Autre signe de malaise : l’opacité, qui entoure la gestion du fonds social minier et atterre les populations. « Ce fonds doit être un pourcentage du compte d’exploitation de l’entreprise Mdl, mais c’est une nébuleuse, personne ne peut dire avec exactitude son montant et à quoi sert ce fonds », se désole M. Sarr. Une violation flagrante de la directive de la Cedeao incitant à la transparence et l’équité sociale, la garantie de la protection des communautés locales et l’environnement.
Opacite atterrante
De toute évidence, la gestion de ce fonds destiné à la région a fini de sédimenter les rancœurs des populations qui ne veulent plus être à l’écart de sa gestion. Pourtant, il était bien stipulé que la société Mdl, bénéficiaire d’exonérations de droits de douanes, d’impôts et de taxes de toutes sortes, allait investir un montant de 425 000 dollars par an « pour appuyer la politique de développement social des autorités locales et en particulier de la communauté de Khossanto qui abrite le projet » et une somme de 30 000 dollars en guise d’appui logistique à la région. D’ailleurs, au lendemain de la célébration du premier lingot d’or extrait du puits de Mdl, le président de la République n’avait pas manqué de se réjouire peut-être trop vite-, lors du conseil des ministres qui s’est réuni le 04 juin 2009, « de la prise en compte par les sociétés minières de la dimension sociale à travers la réalisation d’infrastructures routières, d’installations hydrauliques, de cases de santé et d’écoles ». Parlait-il de la même zone ?
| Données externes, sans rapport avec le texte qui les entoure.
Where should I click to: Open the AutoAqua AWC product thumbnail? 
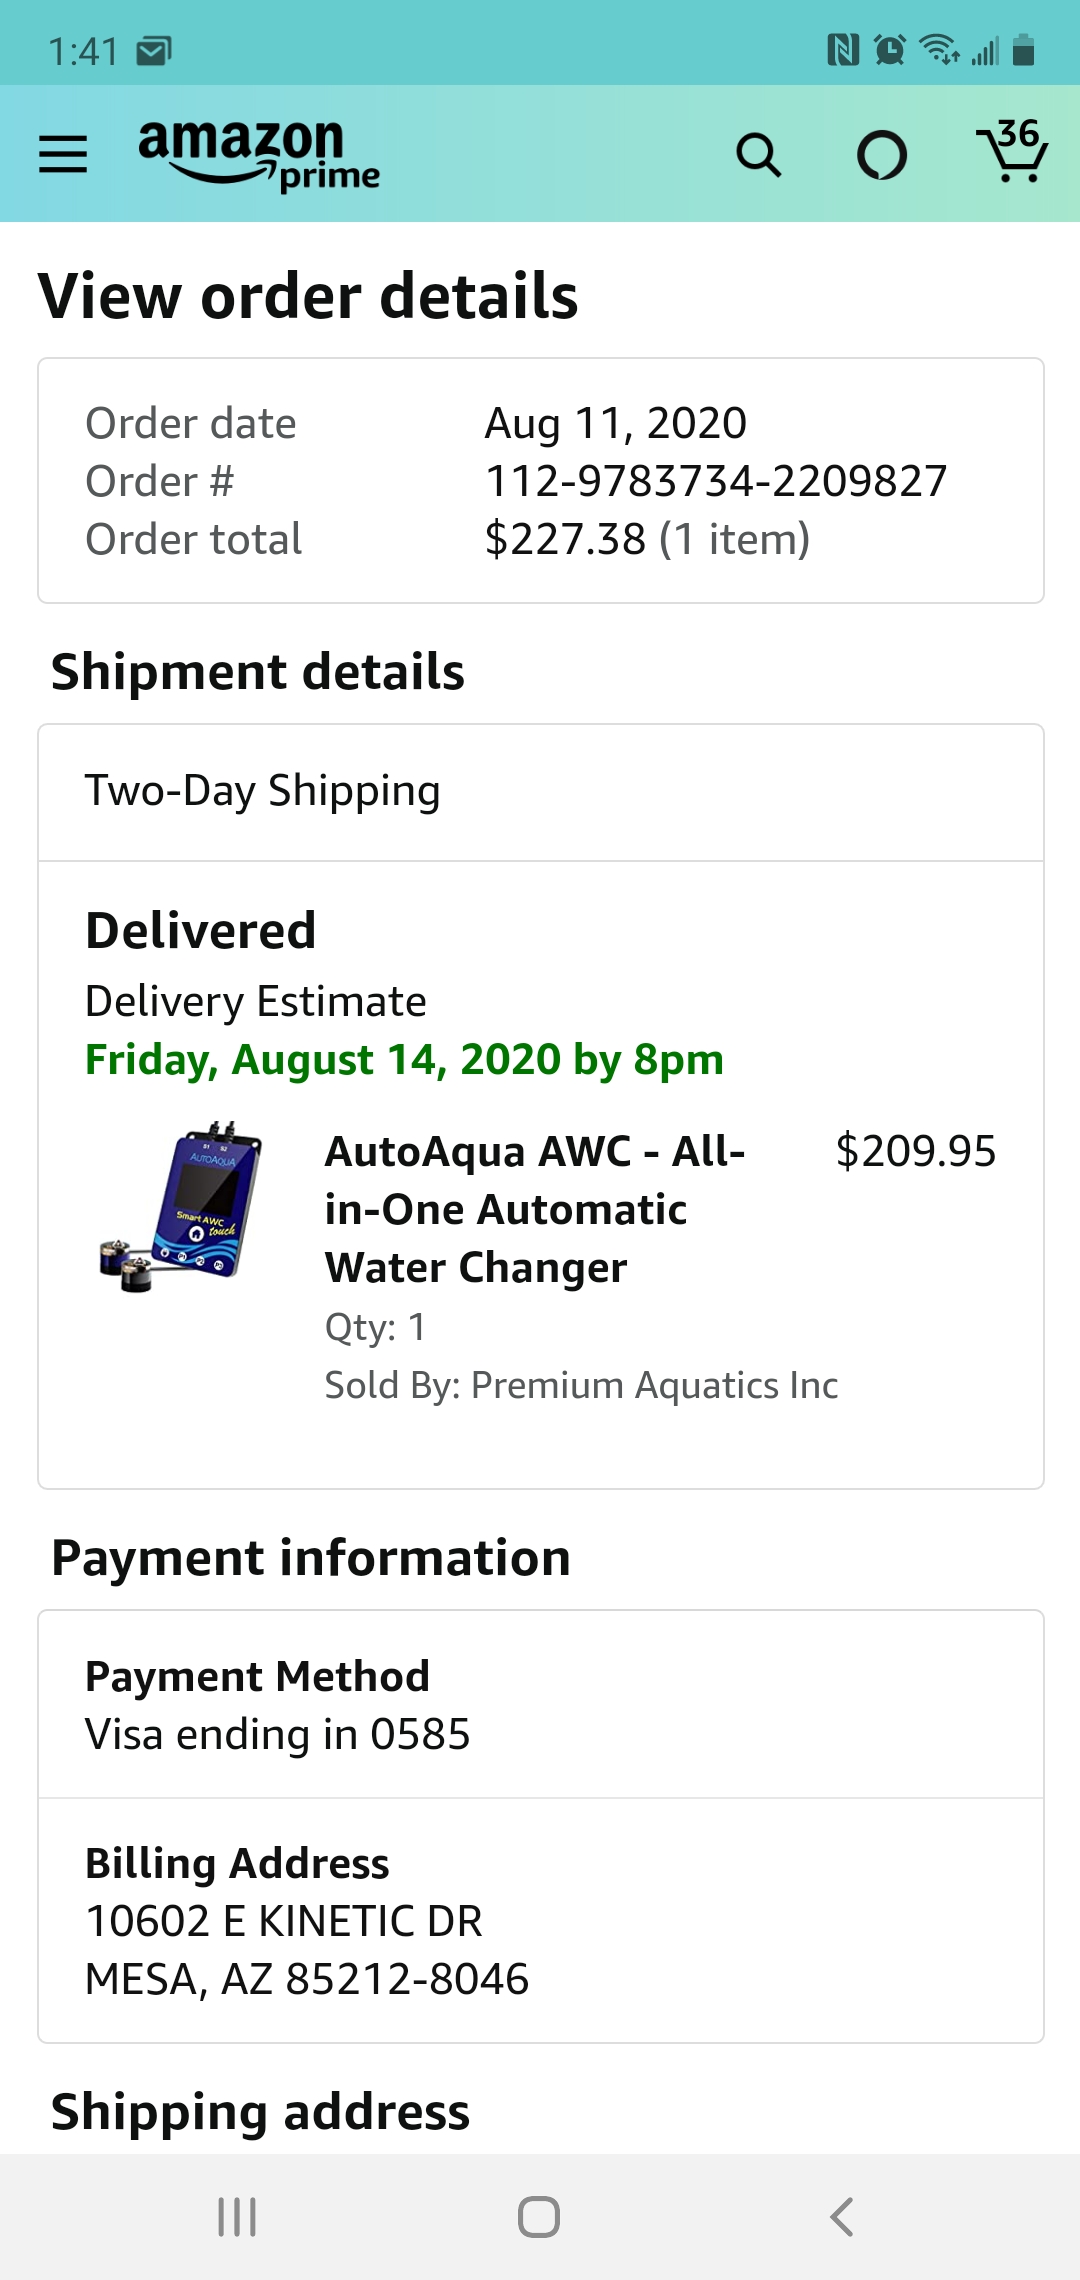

En tout cas la situation idyllique qu’il dépeint tranche avec celle vécue par les Kédovins confrontés à une dégradation manifeste de leur environnement, comme en témoigne le cratère de 400 mètres de profondeur creusé par Mdl, qui « deviendra un espace inutilisable et dangereux », aux coupes non réglementées d’arbres, à l’apparition de nouveaux cas de maladies pulmonaires à cause de la poussière, à l’impossibilité de faire de l’élevage autour des entreprises, à la chute drastique de la production fruitière. Non moins inquiétant, est la dégradation des terres agricoles sur un rayon de deux kilomètres des entreprises et le délaissement de l’agriculture alors que la région de Kédougou est située dans la zone climatique la plus pluvieuse du pays et la zone agropédologique la plus fertile. Pis, les études d’impact faites par Mdl ne l’ont été qu’après le démarrage de l’exploitation et par ses propres experts.
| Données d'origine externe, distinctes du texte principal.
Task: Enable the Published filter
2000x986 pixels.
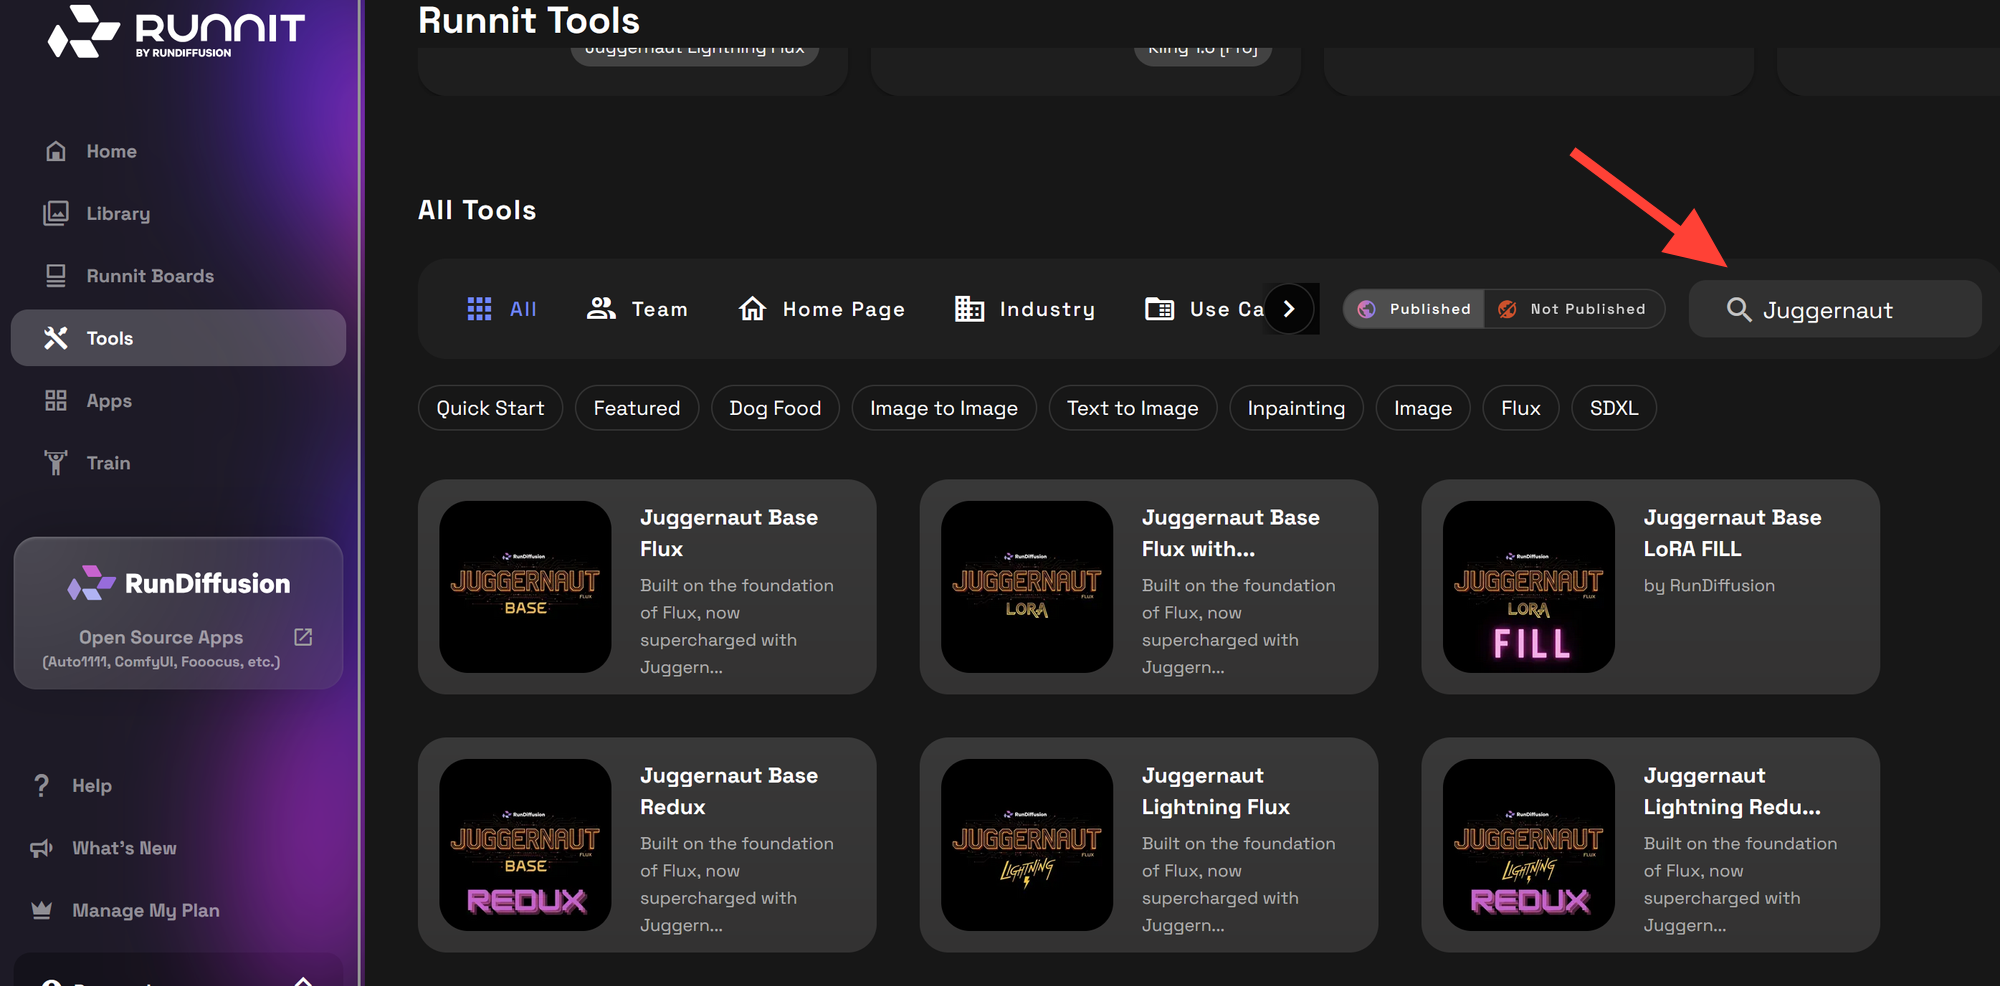Action: click(1413, 309)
S’adressant au président de la République lors de l’ouverture officielle de la mine d’or de Sabodala, le représentant de Mdl lançait : « je suis convaincu que Mdl et ses employés, le gouvernement comme la nation sont fiers de cette réalisation ». Une fierté sûrement pour les trois premières catégories mais pour la Nation maintenue dans un flou total et habitée par les frustrations et les interrogations sur les retombées, c’est peu sûr. L’espoir et l’enthousiasme nés de l’exploitation de l’or dans la zone aurifère de Kédougou sont de ce fait retombés comme la poussière soulevée par les engins géants et bruyants des multinationales emmurées dans un mutisme profond sur leur découvertes. Silence qu’elles ne briseront pour tout l’or du monde.